* **Exercise requirements**
Every line in the records below that holds the word "agent" is to be copied.

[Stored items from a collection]
------------------------------------------------------------------------

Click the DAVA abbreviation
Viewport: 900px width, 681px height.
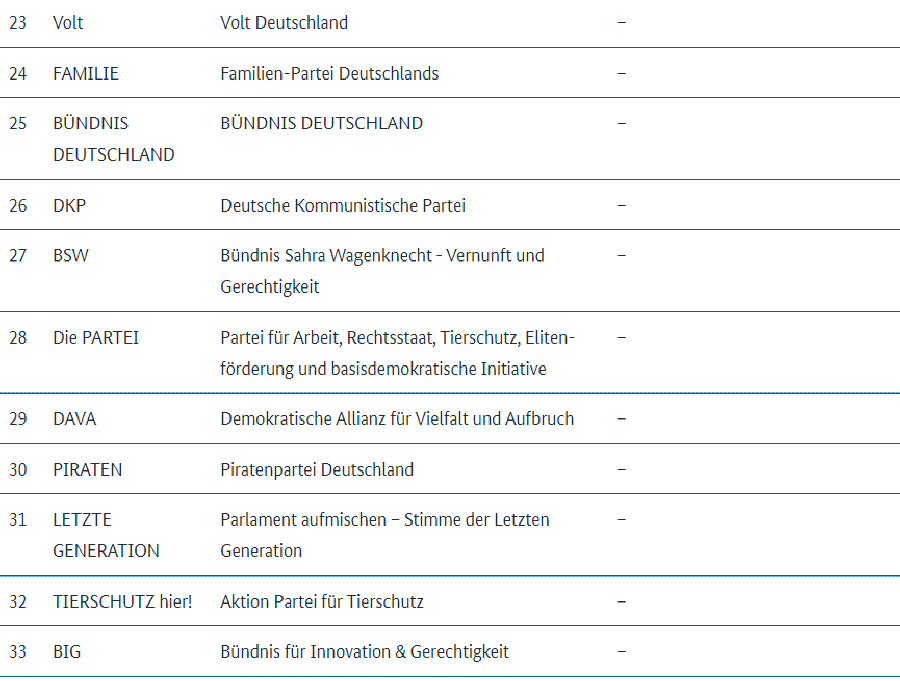coord(75,419)
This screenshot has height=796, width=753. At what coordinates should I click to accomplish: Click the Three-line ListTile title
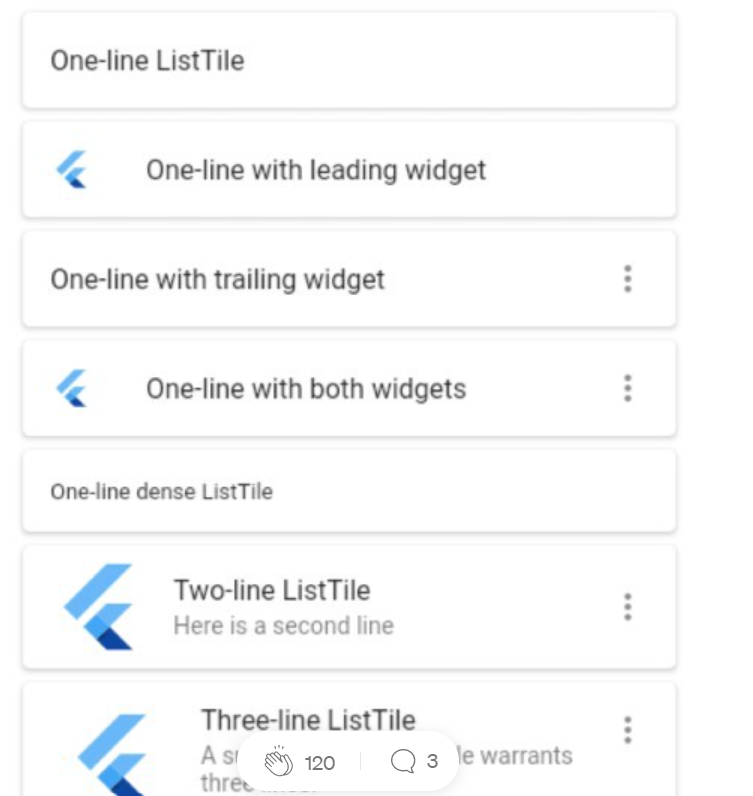click(x=308, y=719)
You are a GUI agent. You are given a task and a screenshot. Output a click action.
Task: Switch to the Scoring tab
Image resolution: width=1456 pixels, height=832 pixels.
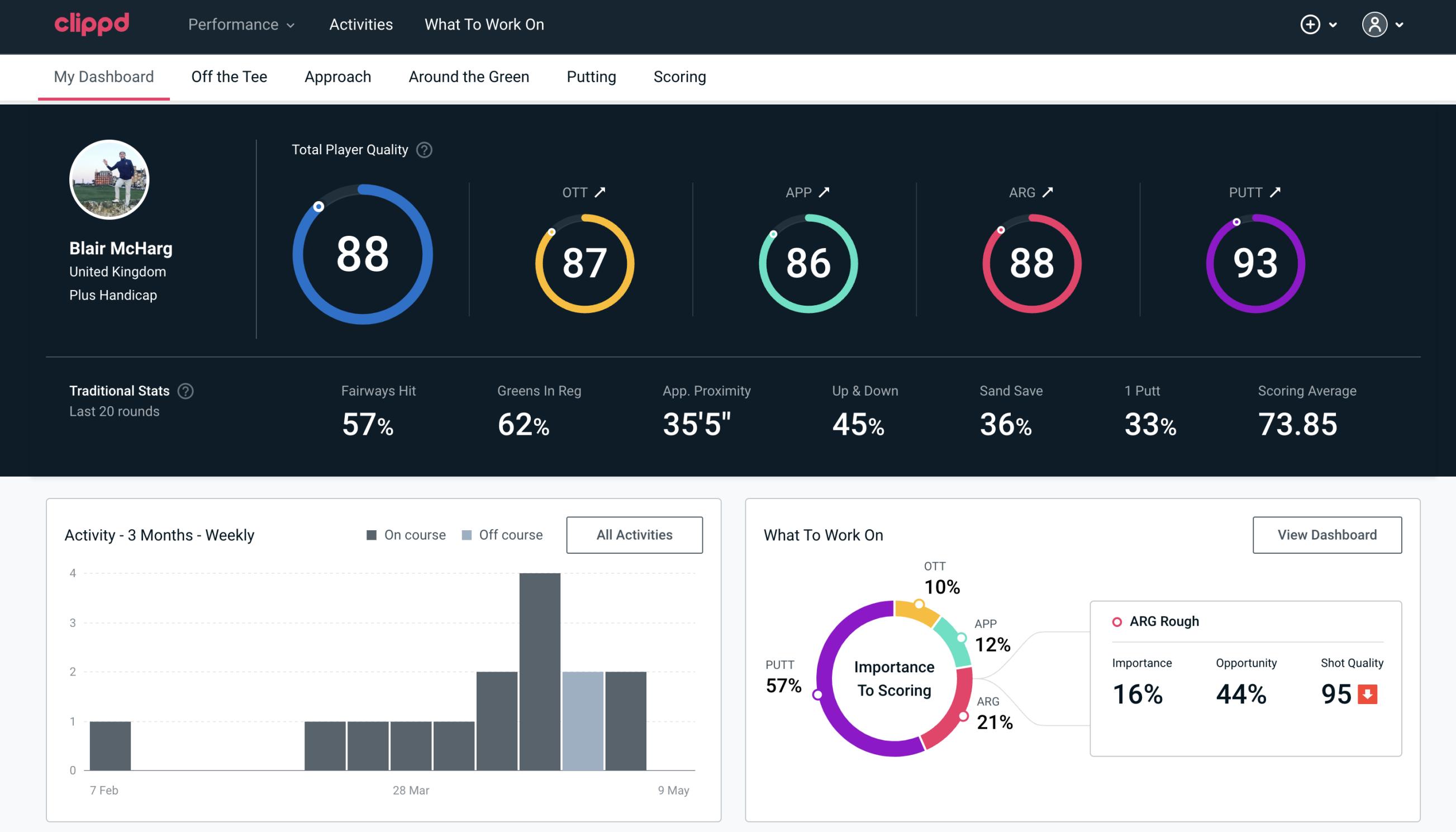pyautogui.click(x=679, y=76)
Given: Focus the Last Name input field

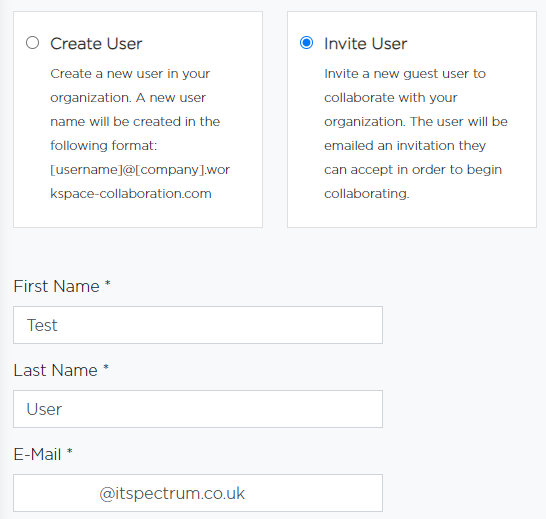Looking at the screenshot, I should tap(198, 409).
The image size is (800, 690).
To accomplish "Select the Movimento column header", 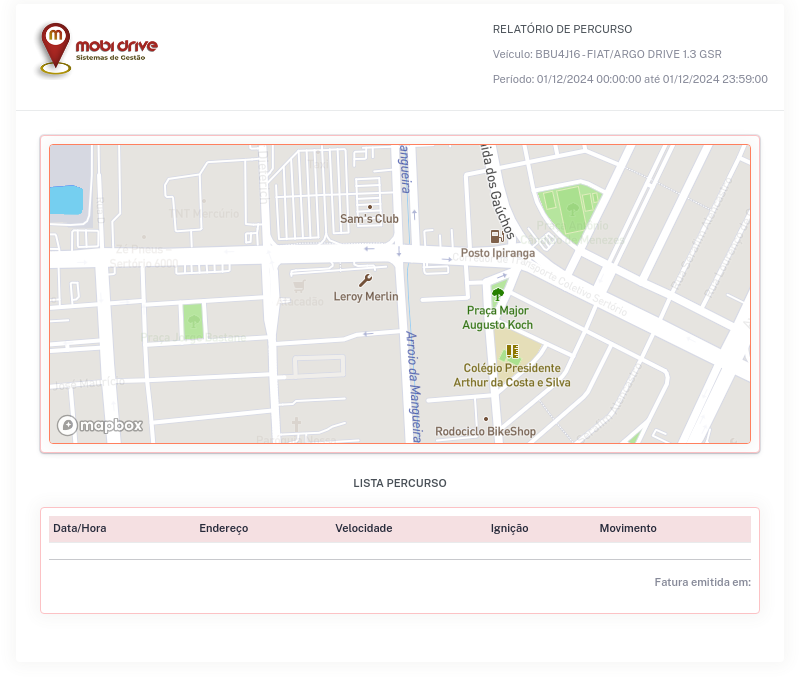I will (x=628, y=528).
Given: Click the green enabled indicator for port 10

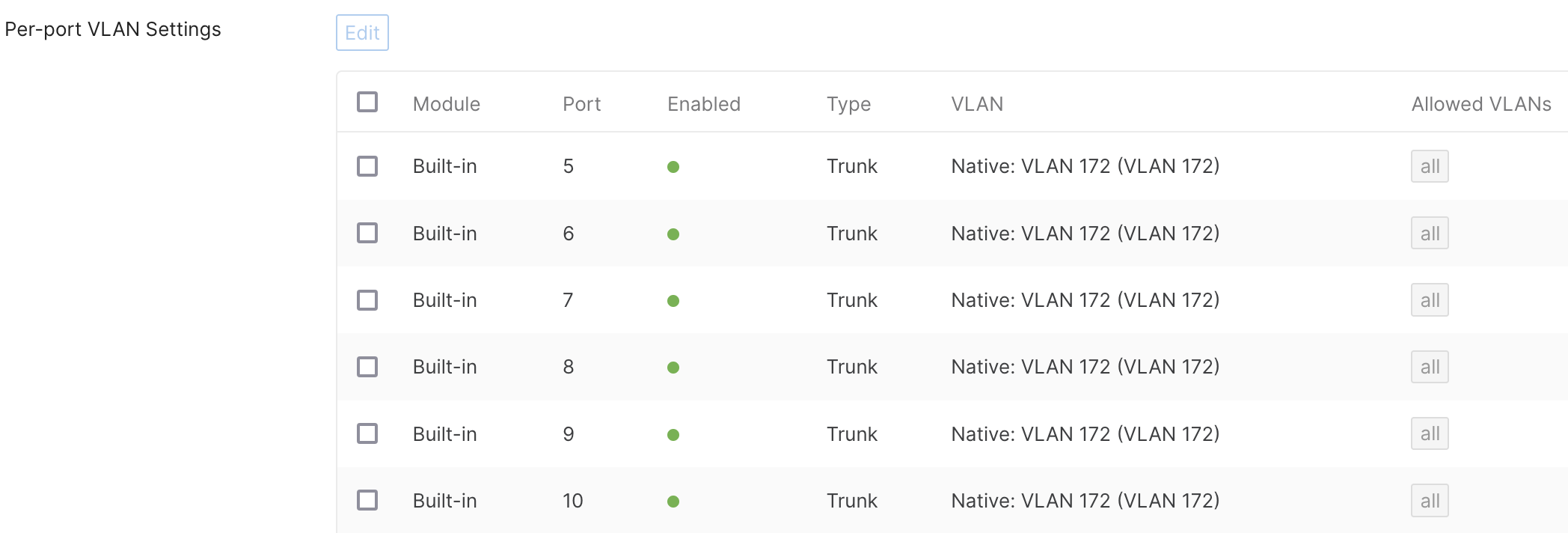Looking at the screenshot, I should coord(674,500).
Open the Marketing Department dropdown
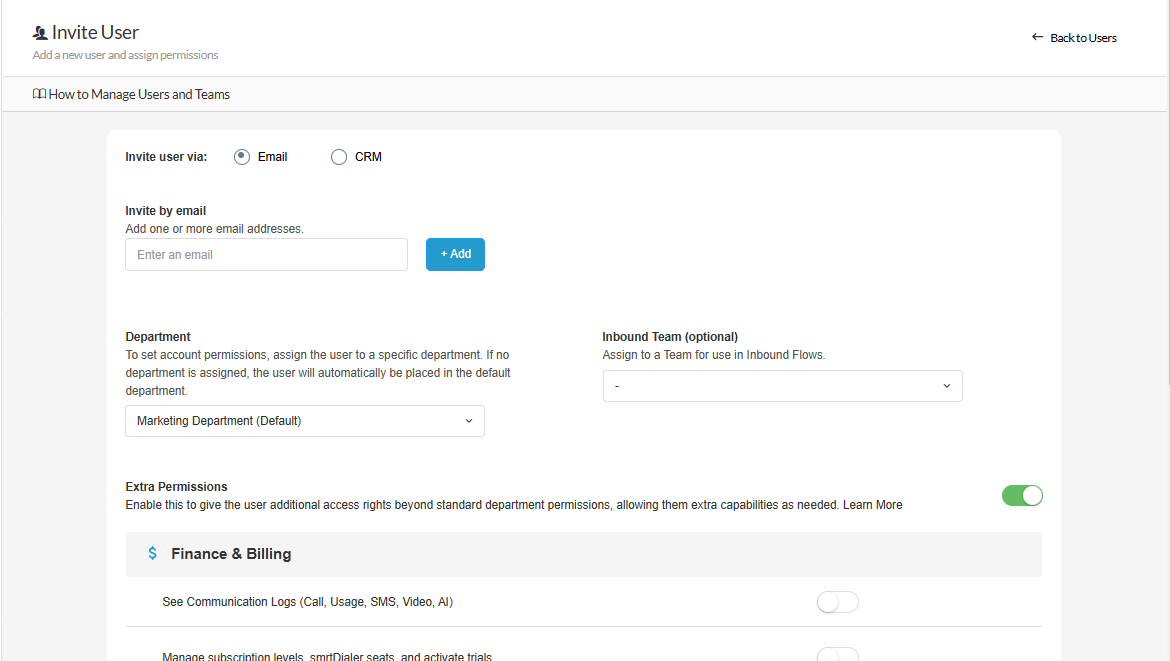Image resolution: width=1170 pixels, height=661 pixels. (x=304, y=421)
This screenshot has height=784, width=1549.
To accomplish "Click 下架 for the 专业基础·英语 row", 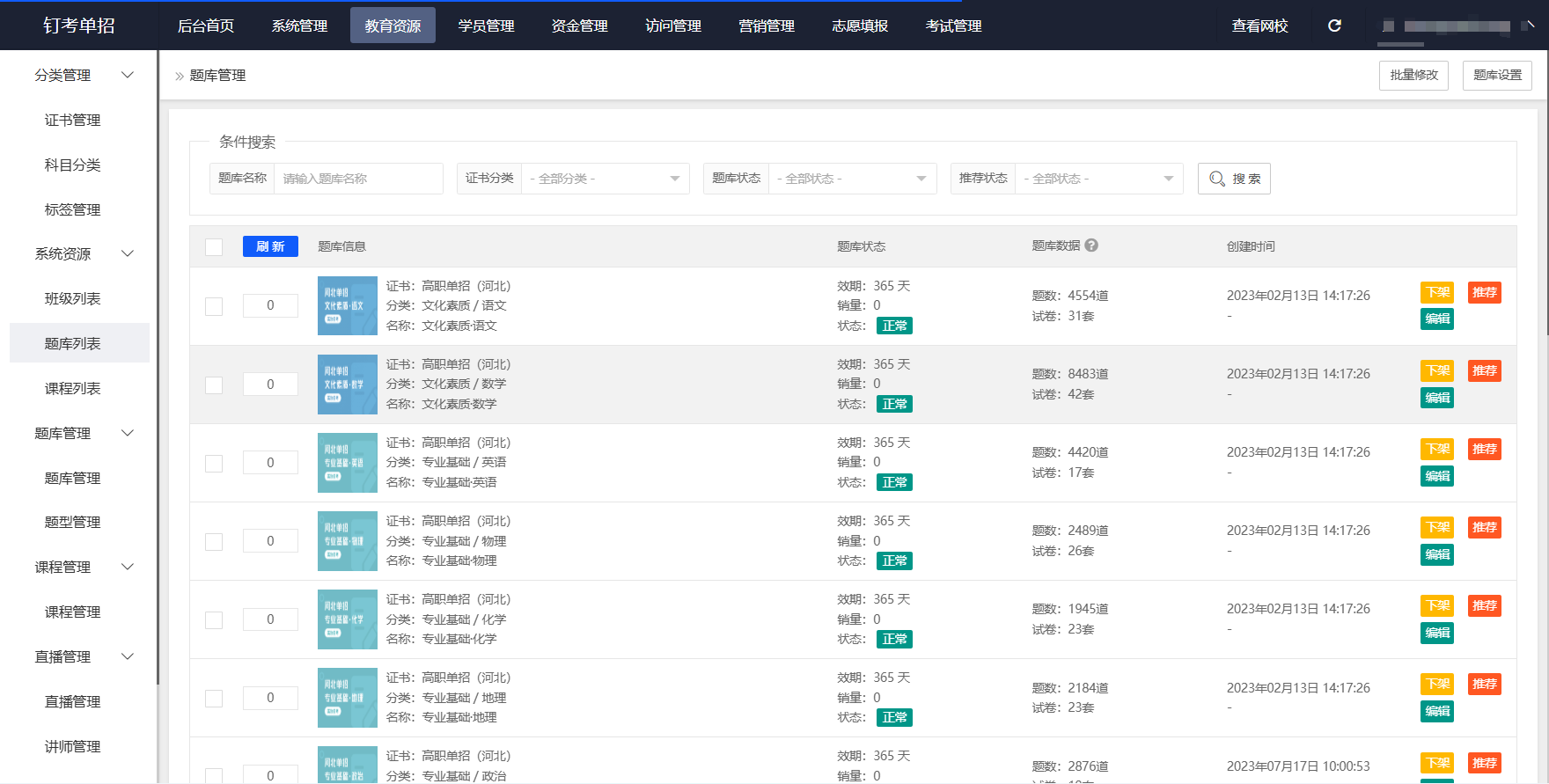I will pyautogui.click(x=1436, y=450).
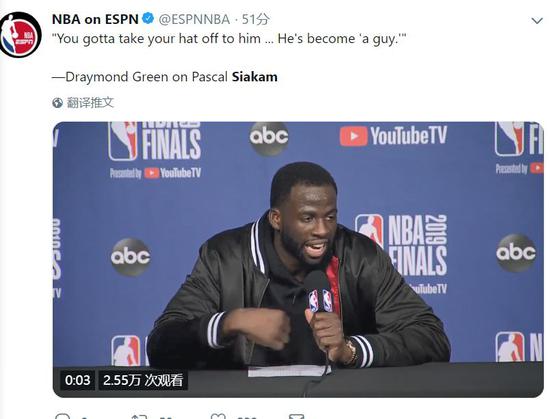Select 翻译推文 to translate the tweet

[90, 102]
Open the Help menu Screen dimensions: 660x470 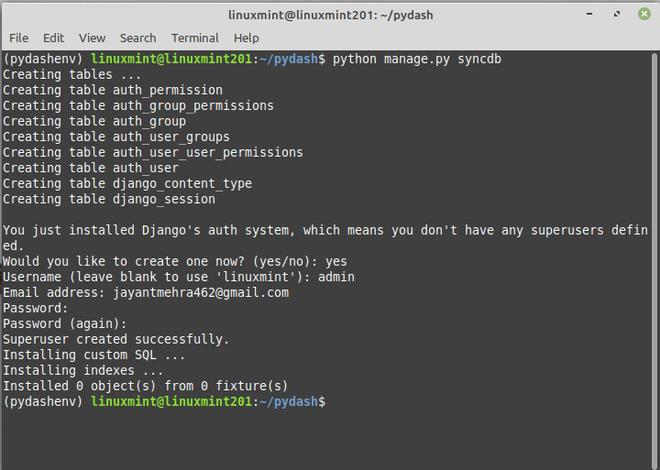click(x=246, y=38)
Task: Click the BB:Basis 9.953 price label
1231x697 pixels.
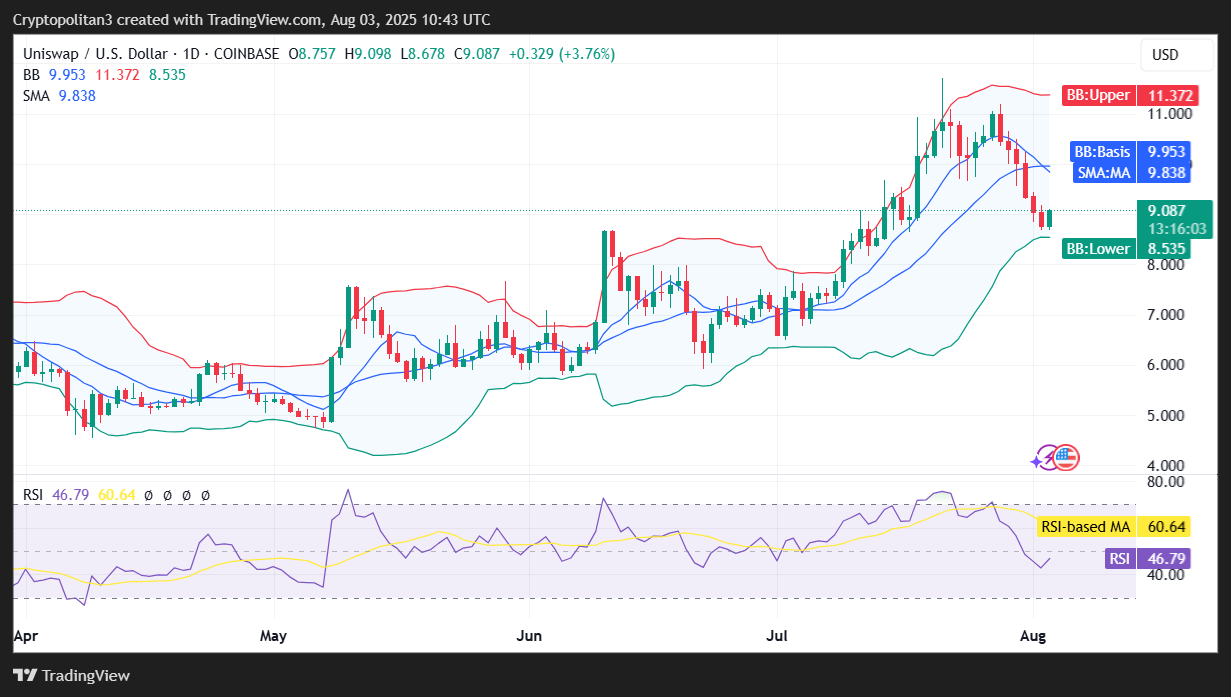Action: click(1137, 152)
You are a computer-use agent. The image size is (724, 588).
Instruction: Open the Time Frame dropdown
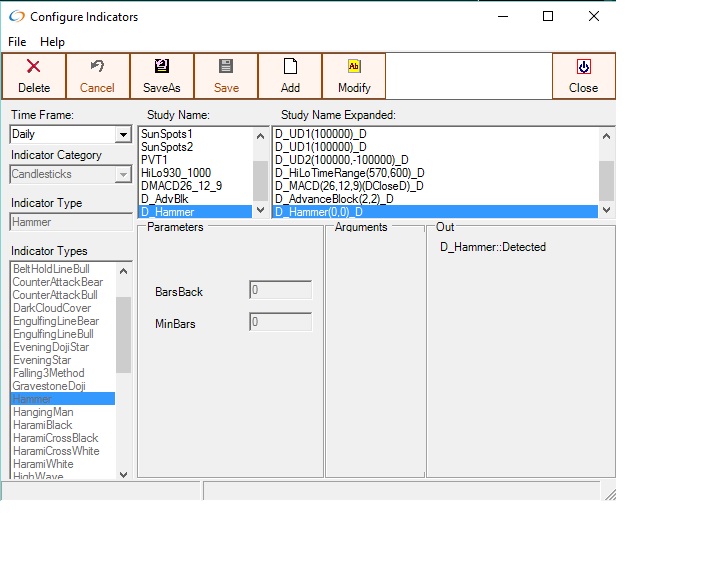coord(124,135)
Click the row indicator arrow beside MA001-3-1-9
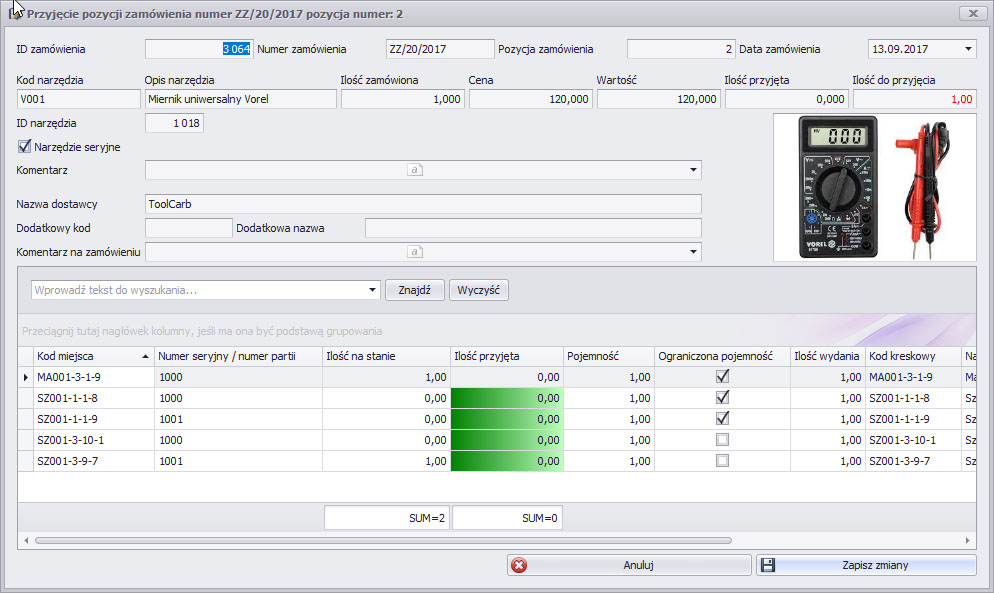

------------------------------------------------------------------------

* **Your solution**
You are a GUI agent. You are given a task and a screenshot. Output a click action.
You are a computer-use agent. The image size is (724, 588).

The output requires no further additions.